Реакция госпожи Люверс на слова Жени указывает в этой части текста на еще одну важную действующую силу: в повествовании возникает, точнее, явственно проявляется детская душа, призванная в мир из тьмы непониманий и недоговорок. Душа будто бы выплескивается во внешнюю реальность вместе с кровью изменяющегося тела:
Мать дала договорить ей до конца только потому, что ее поразило, сколько души вложил ребенок в это сообщение. Понять поняла-то она все по первому слову. Нет, нет: по тому, как глубоко глотнула девочка, приступая к рассказу. Мать слушала, радуясь, любя и изнывая от нежности к этому худенькому тельцу. Ей хотелось броситься на шею к дочери и заплакать (Там же; курсив мой. – Е. Г.).
Душа, это новое качественное дополнение[268] к миру Люверсов, раз и навсегда изменяет отношения между матерью и дочерью, внося в них живую взаимосвязь, пронизанную любовью и не идущую ни в какое сравнение с механической симметрией предшествовавших взаимоотношений между людьми и неодушевленными предметами.

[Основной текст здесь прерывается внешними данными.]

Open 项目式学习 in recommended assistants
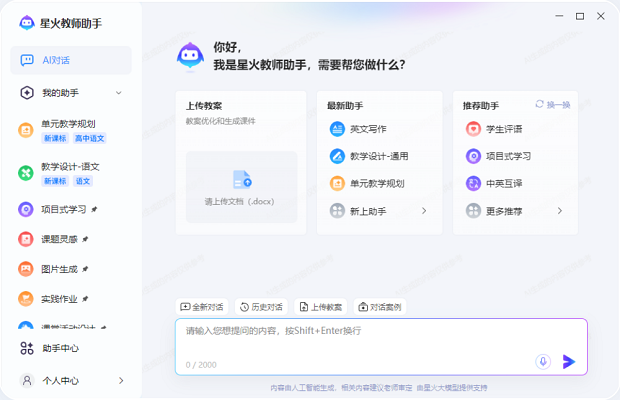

Вместе с тем Женино признание улучшает не только ее натянутые отношения с матерью: девочка переосмысливает мир и все связи внутри него, а также делится этой новорожденной энергией с окружающим ее пространством. Былой груз обид на родителей превращается в этом контексте не в слабость, а скорее в психосоматическую тяжесть, отброшенную телом, но определяющую очертания сокрытой, но уже пробуждающейся личности. Здесь начинается не только весна или физическое созревание Жениного тела, но и триумфальное пробуждение природных сил, сопровождающих отважный поступок Жени, выявляется как значимая духовная победа. Гувернантка-француженка терпит поражение, а голос матери говорит уже не о зиме, а о грядущем лете, да и лампы в доме тут же утрачивают свое рассеянное безразличие. Новообретенное тепло ламп пробуждает, а точнее – одушевляет – статические объекты, включая материнский куний воротник, и все эти детали, в свою очередь, указывают (если верить телеграмме, возвещающей о возвращении господина Люверса к семье) на «благодатный» приход Пасхи, Святой недели и духа «Благодати»[269]:
Женя не видела француженки. Стояли слезы – стояла мать, – во всю комнату. […]

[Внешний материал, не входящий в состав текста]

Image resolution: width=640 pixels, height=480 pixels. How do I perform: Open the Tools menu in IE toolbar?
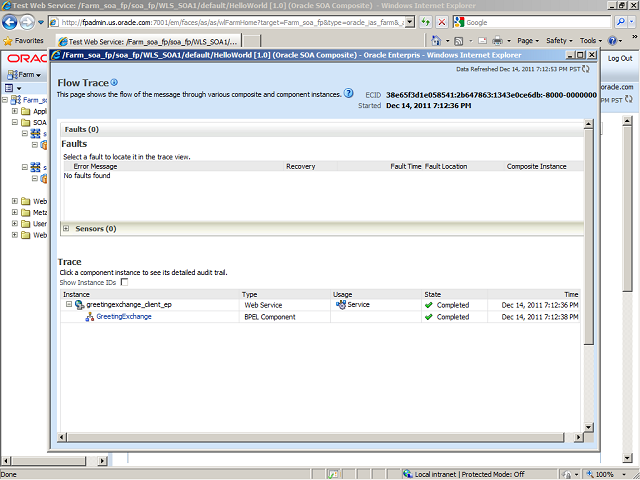(x=591, y=41)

«Женичка, ступай в столовую, детка, я сейчас тоже туда приду, и расскажу тебе, какую мы чудную дачу на лето вам – нам на лето с папой сняли».
Лампы были опять свои, как зимой, дома, с Люверсами, – горячие, усердные, преданные. По синей шерстяной скатерти резвилась мамина куница. «Выиграно задержусь на Благодати жди концу Страстной если…» (III: 40–41).
Это возвращение семейного счастья, взаимопонимание с матерью и начало весны несут в себе четкое указание на то, что обновленное физиологическое самочувствие сополагается по смежности с облегчением и очищением эмоционального состояния девочки (см. таблицу 6-В).
Таблица 6-В. «Первая девичья зрелость»
Повествование развивается как ритуал внутреннего очищения и оздоровления. Вместе с тем в этой части нарратива все предыдущие мотивы и связи по смежности (см. таблицы 6-A и 6-Б) кардинально реорганизуются и структурируются в рамках «естественной» всеобъемлющей метафоры – выявление очертаний души, влекущее за собой пробуждение природных сил и «одушевление» окружающего пространства[270].
Когда детское тело, подобно природе весной, впервые ощущает юную силу, способную победить тьму и тени холода, торжество девочки подтверждает не только пришедший с визитом доктор, но и целебные лучи солнца – яркий солнечный свет, явление которого возвещается звоном оживших событий и движений в расширяющемся мире:
Так и запечатлелась у ней в памяти история ее первой девичьей зрелости: полный отзвук щебечущей утренней улицы, медлящей на лестнице, свежо проникающей в дом; француженка, горничная и доктор, две преступницы и один посвященный, омытые, обеззараженные светом, прохладой и звучностью шаркавших маршей (III: 41; курсив мой. – Е. Г.).
Совокупность этих рядов или связей по смежности, окружающих вступление Жени во взрослую жизнь, куда сложнее совокупности явлений, описываемых метонимическими конструкциями, изображающими раннее детство. Если в предыдущей части повести присутствие неодушевленных объектов владело повествованием и как бы «разодушевляло» людей, то теперь люди становятся такими же действующими силами, как и силы природы, участвуя в проявлениях неоспоримой мощи наступившей весны. Более того, в этой части не существует угрожающих теней на границах ощущаемого мира – здесь все, даже гувернантка-француженка, похожая на муху, временно предстают «омытыми, обеззараженными светом» (Там же).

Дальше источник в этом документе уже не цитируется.